I don't know what advice to give you because I too feel that he and I were meant to be. It just felt so right and deep down inside I still think there is a glimmer of hope, even though he is with someone else now.
You are not alone – it hurts – but one day it won't anymore.June 14, 2018 at 2:21 pm #212509
Yes Anita… I was thinking about what you wrote for the last few days. If it was meant to be by some higher power..then rightly so it would have happened. I didn't look at it that way but I need to. It's hard to let go though. To really stop wanting something that you've held on to for so long. I think it's become like a type of habit.June 14, 2018 at 2:27 pm #212513
Hey Sue.. awwww that's awful. I couldn't handle seeing my ex at all. How do you manage? Mixed blessing that he doesn't live near me. Do you really believe that it won't hurt one day? I'm just kind of pissed off that the longing is still there.. I wish it would go away. What Anita wrote was really helpful but .. maybe it's that we feel shortchanged? Maybe that's part of it? Feeling like we were dealt a cruel twist of fate… hmm.. maybe that's the part that's so hard to let go of? I had a vision of myself in an alternate life. I saw for a moment in time me with him 7 years on. And in this vision I was miserable. Utterly hollow. So I know that (in my head) it wouldn't have been nice to be with him. However I feel shortchanged, rejected, unhappy and bitter about it. Can you relate?June 15, 2018 at 2:55 am #212559
I hope Sue answers you. I would like to read more about that :shortchanged, rejected, unhappy and bitter” feeling you have as a result of this seven year ago relationship and breakup. Will you share more about it, the shortchanged feeling, particularly?

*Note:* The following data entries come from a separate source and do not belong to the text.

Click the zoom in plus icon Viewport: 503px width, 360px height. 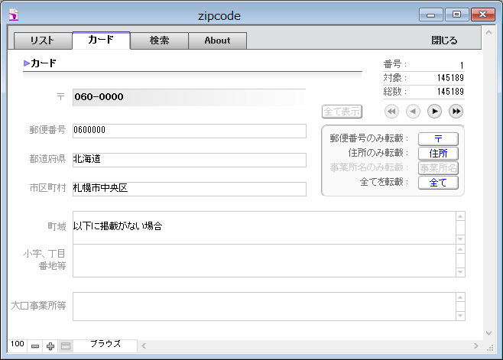point(50,346)
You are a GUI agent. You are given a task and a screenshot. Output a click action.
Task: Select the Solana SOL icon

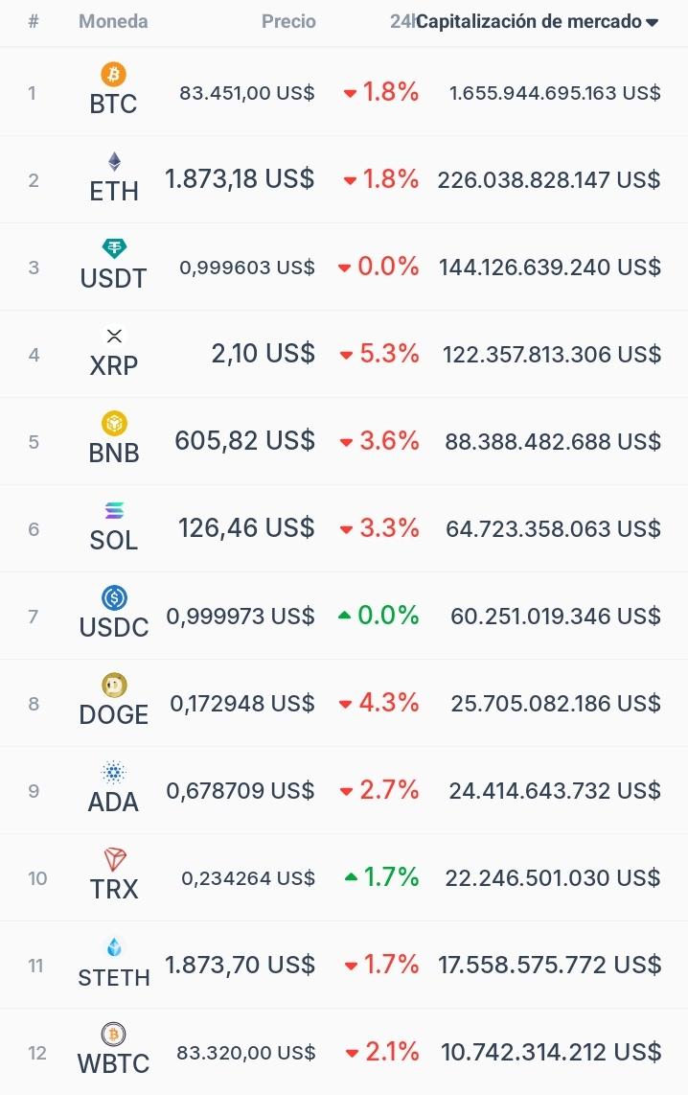(114, 510)
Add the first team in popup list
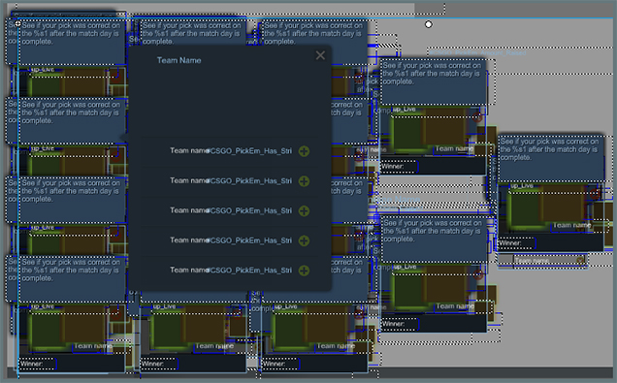Viewport: 617px width, 383px height. [x=304, y=151]
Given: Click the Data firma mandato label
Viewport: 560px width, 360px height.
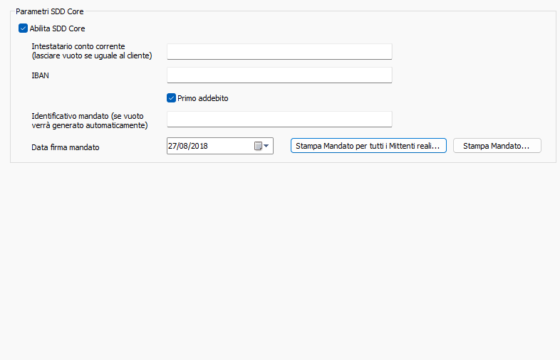Looking at the screenshot, I should pos(66,147).
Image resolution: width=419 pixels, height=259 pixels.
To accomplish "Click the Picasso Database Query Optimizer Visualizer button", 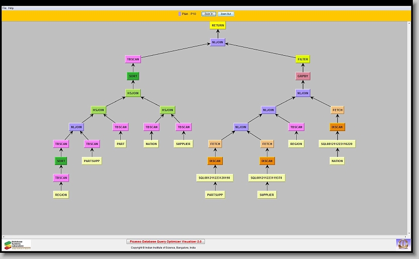I will (166, 241).
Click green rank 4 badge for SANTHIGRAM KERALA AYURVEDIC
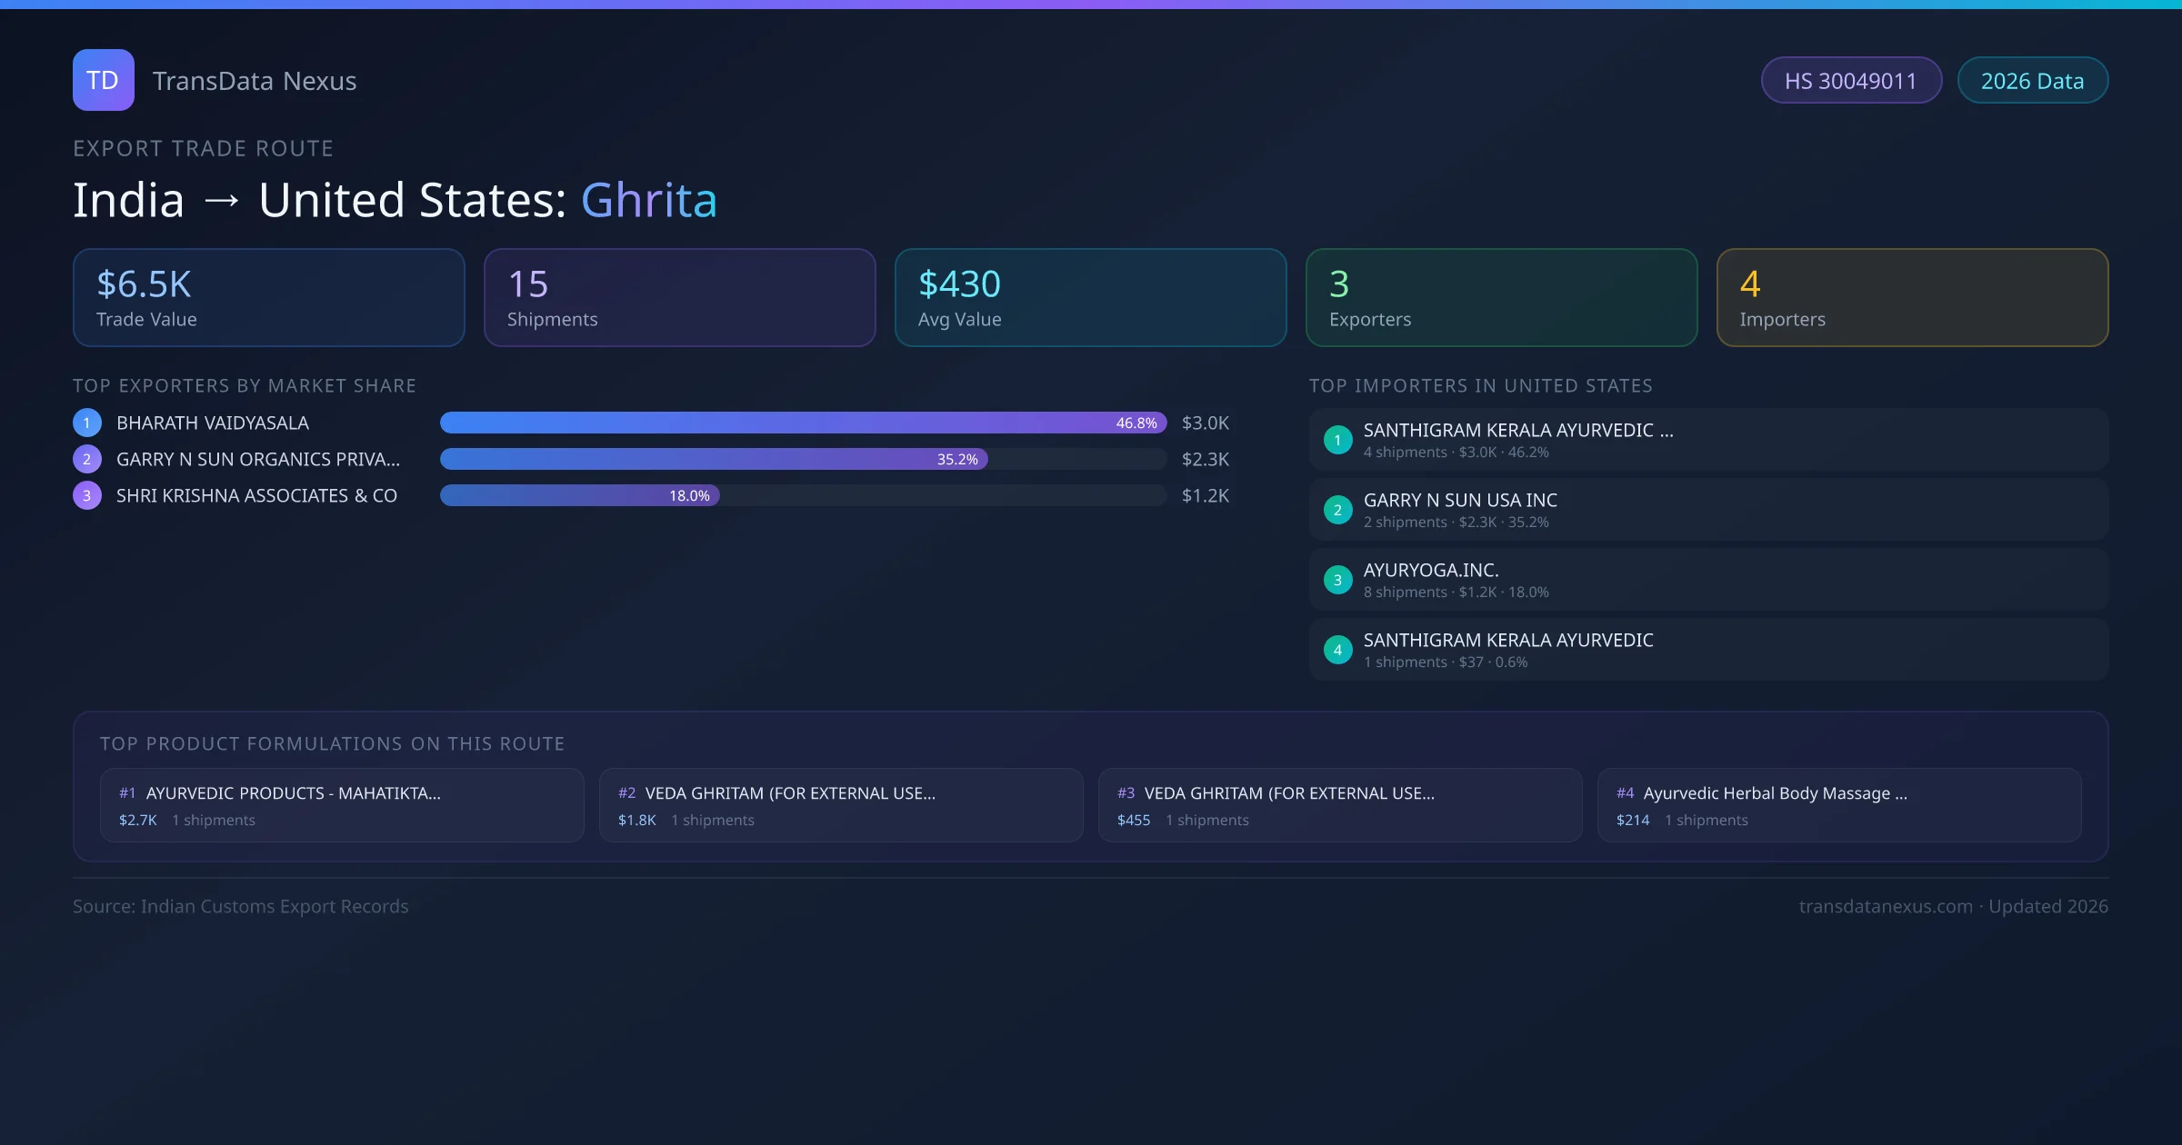Image resolution: width=2182 pixels, height=1145 pixels. [x=1337, y=650]
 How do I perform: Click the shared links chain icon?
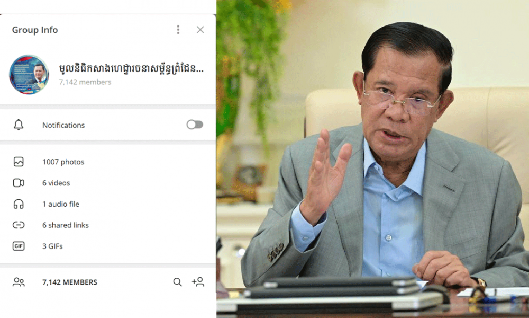click(x=19, y=225)
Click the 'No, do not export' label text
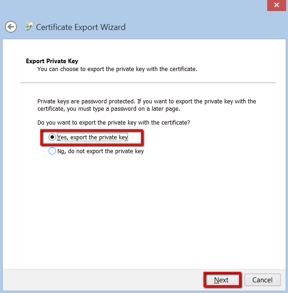This screenshot has width=288, height=293. click(x=100, y=151)
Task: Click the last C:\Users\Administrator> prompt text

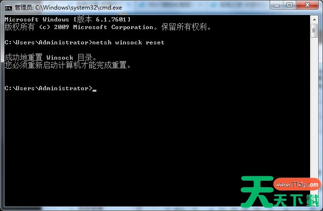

anitaJune 15, 2018 at 12:37 pm #212619
I do feel that the hurt will go someday because every so often I get a tiny moment of clarity where I don't hurt anymore, and while it can sometimes be fleeting, it does appear and if I can feel that way for a moment, why can't it be for a few more, then an hour, then a day…..etc…
I still feel our relationship was meant to be – everything just clicked, more so than just coincidence or that we happened to like the same things, etc. I was married for 34 years until cancer took my husband, and while of course I loved him and shared a good life with him, with this other fellow I felt an ease and comfort I didn't even feel with my husband. I was so relaxed and at peace even when just sitting beside him at a car show in the park. It's a peace I haven't felt before if that made any sense. It just felt right.
I feel shortchanged – for the life I didn't get a chance to live with my late husband, and for finding someone else only to have it end as well. I have only loved two men in my whole life and lost them both. Not sure if I want to try a third time.